Records for the task:

····················

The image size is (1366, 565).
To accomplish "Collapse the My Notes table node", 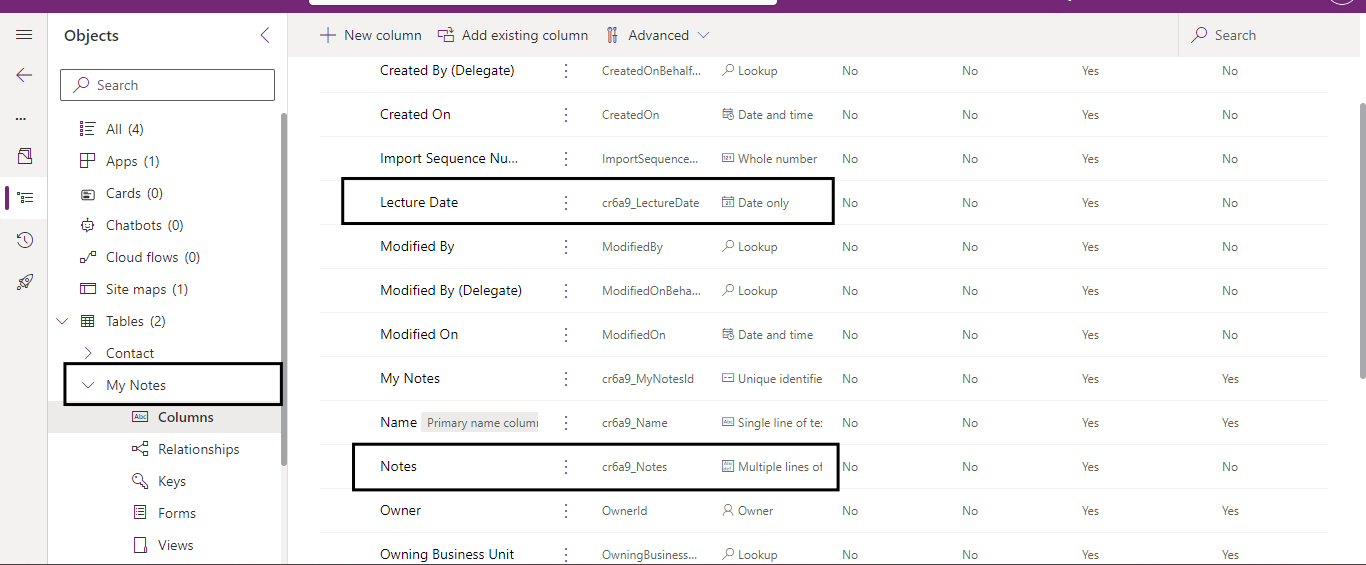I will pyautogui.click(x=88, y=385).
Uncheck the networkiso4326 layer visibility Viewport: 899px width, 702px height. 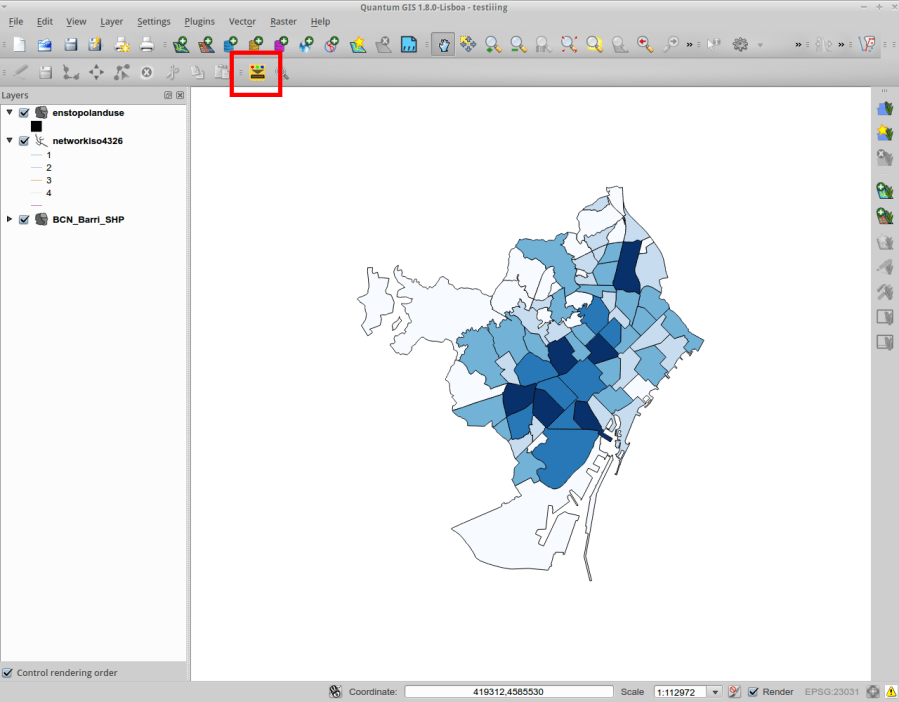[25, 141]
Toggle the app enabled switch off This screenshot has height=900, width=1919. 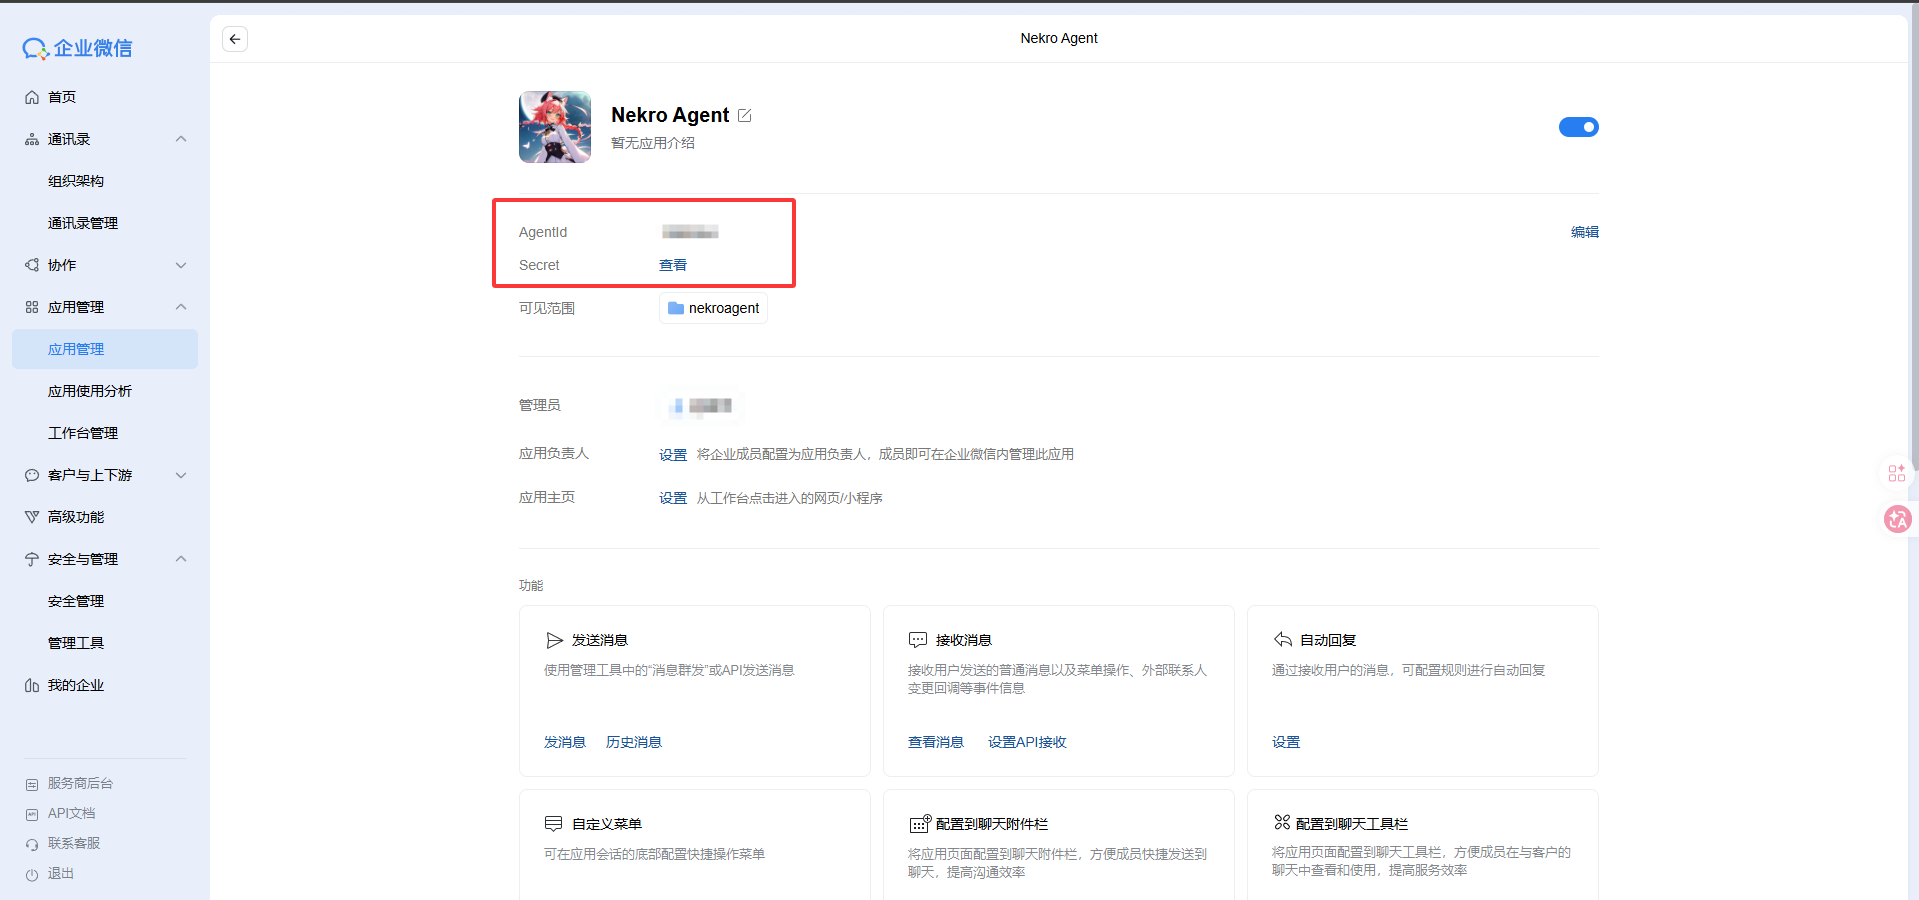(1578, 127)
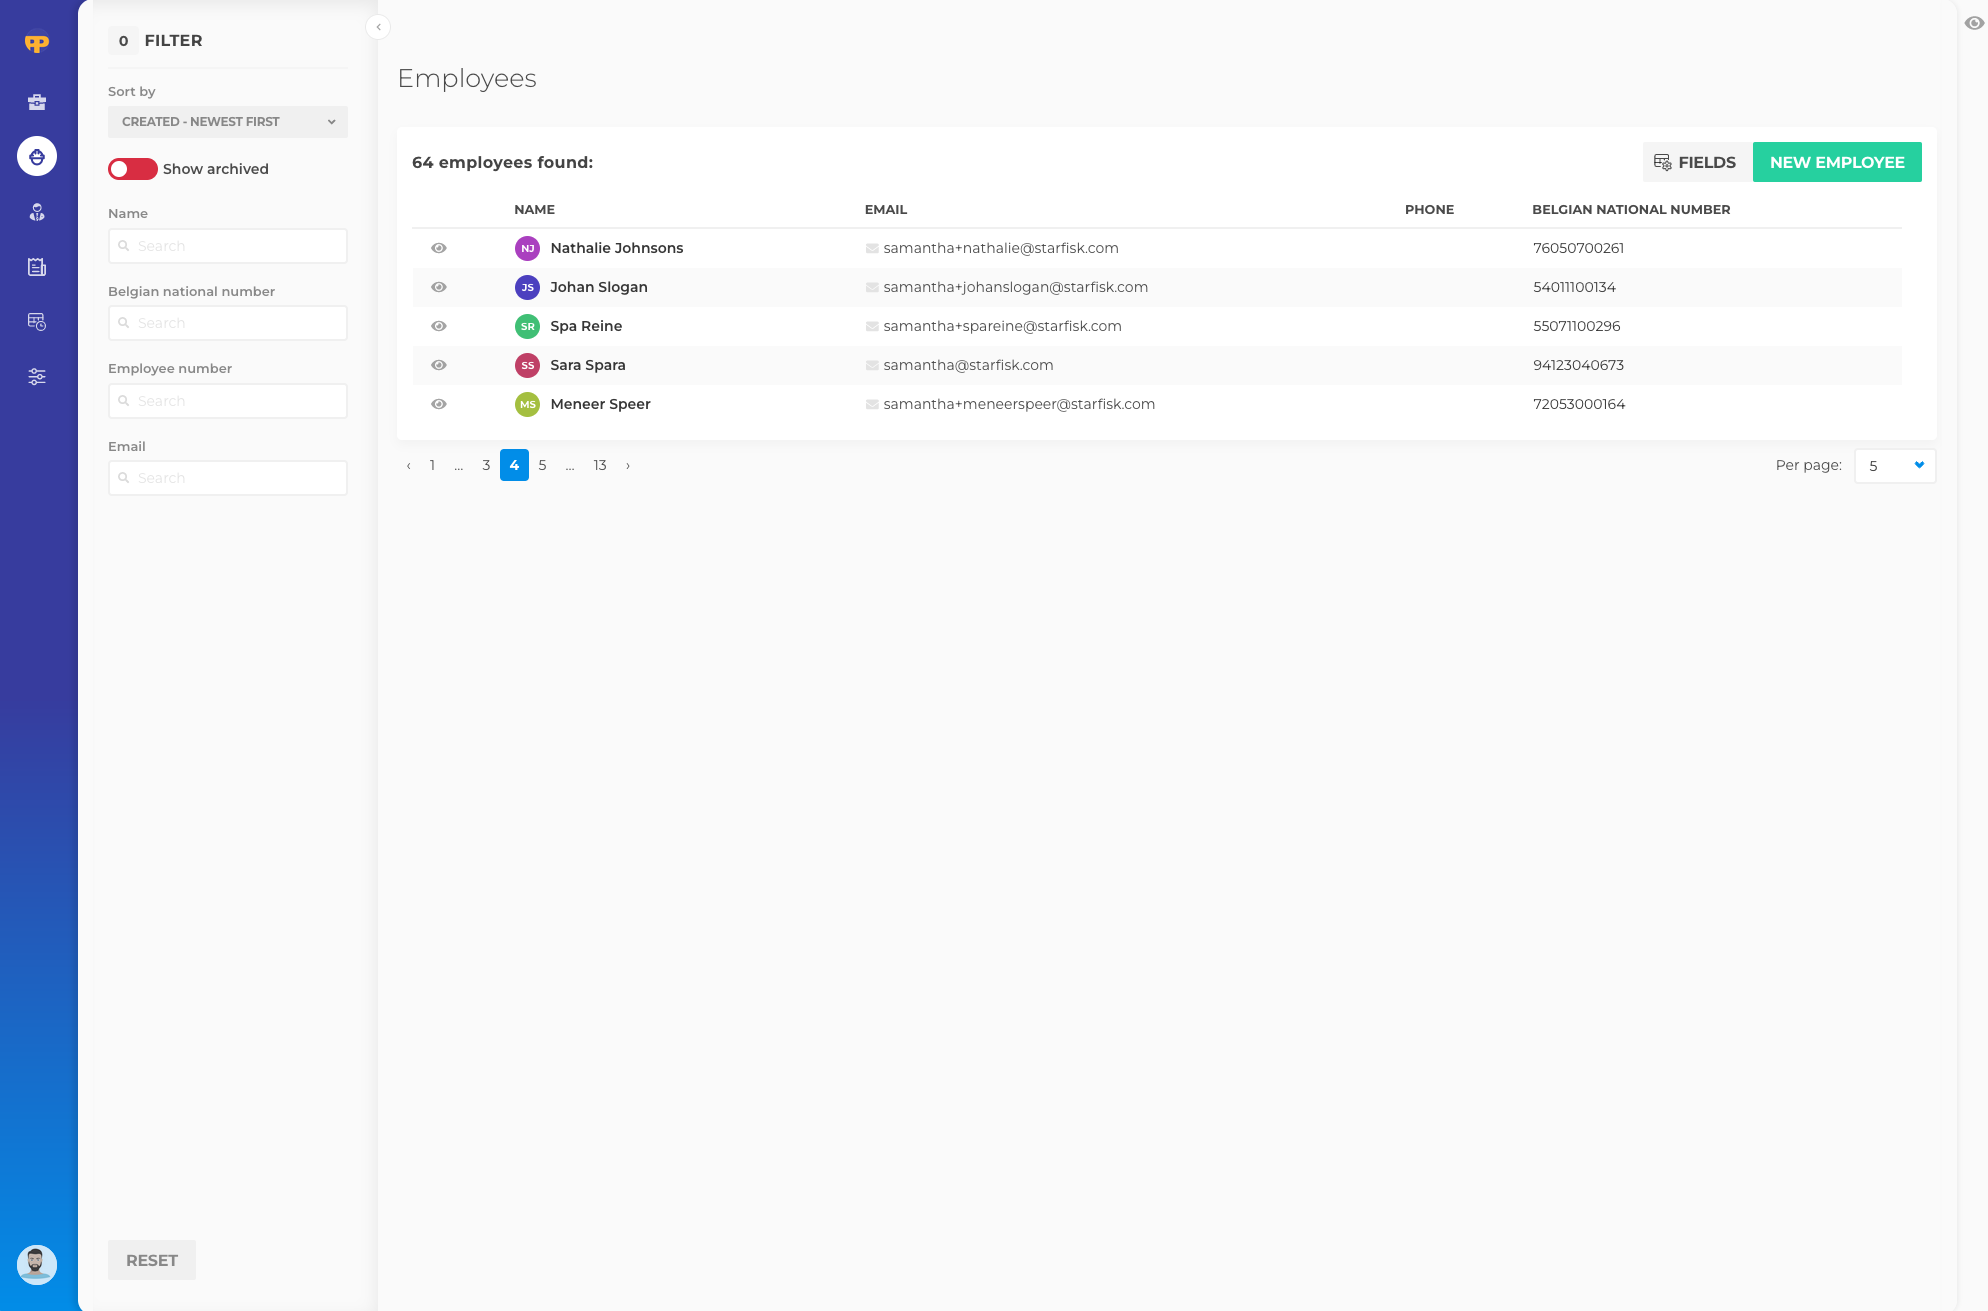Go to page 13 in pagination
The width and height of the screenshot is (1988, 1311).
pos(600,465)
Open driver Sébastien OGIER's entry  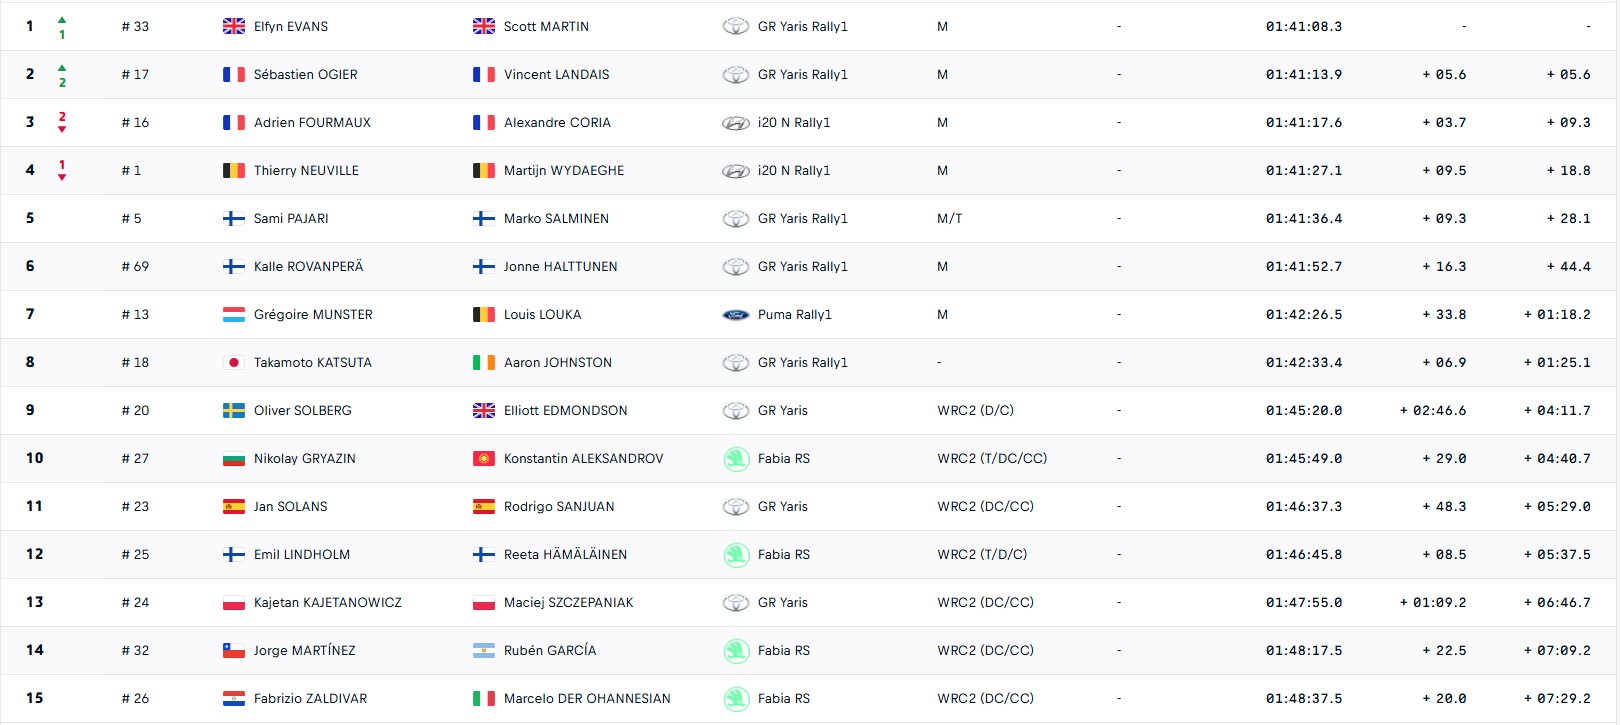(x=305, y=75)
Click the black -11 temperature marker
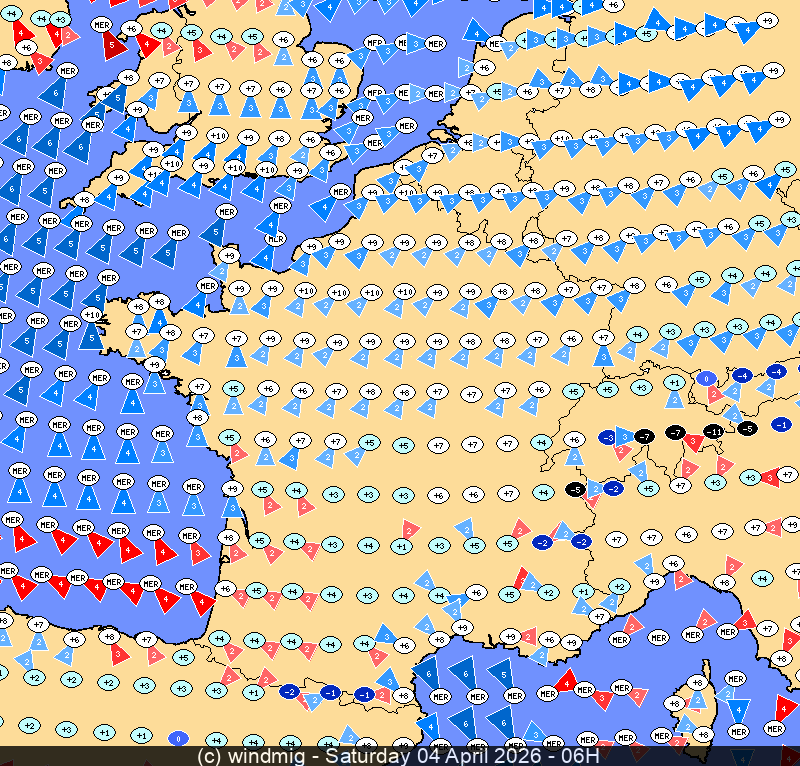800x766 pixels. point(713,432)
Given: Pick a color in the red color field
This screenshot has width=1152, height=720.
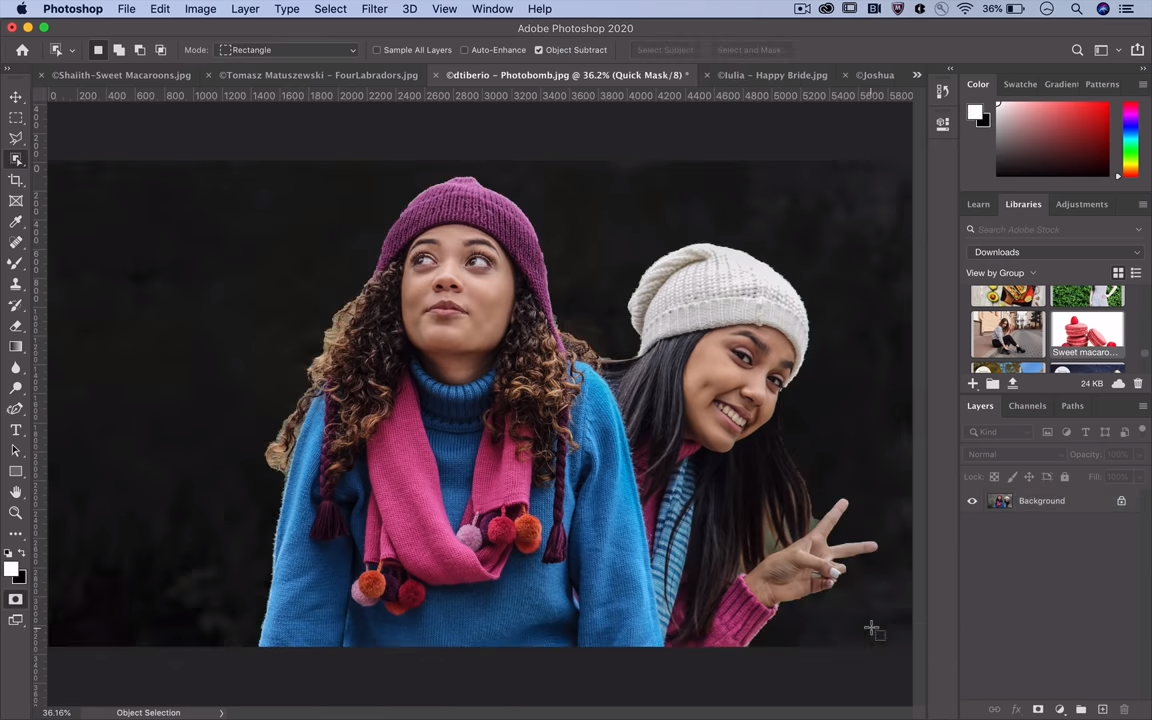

····················

Directive:
Lay out the material as a Markdown table with columns Row and Text, from the line containing "Click the black -11 temperature marker" through the end of the material, one numbered row per line and blank lines skipped. Omit the pictures.

Exercise answer:
| Row | Text |
|---|---|
| 1 | Click the black -11 temperature marker |
| 2 | 800x766 pixels. point(713,432) |
| 3 | Given: Pick a color in the red color field |
| 4 | This screenshot has width=1152, height=720. |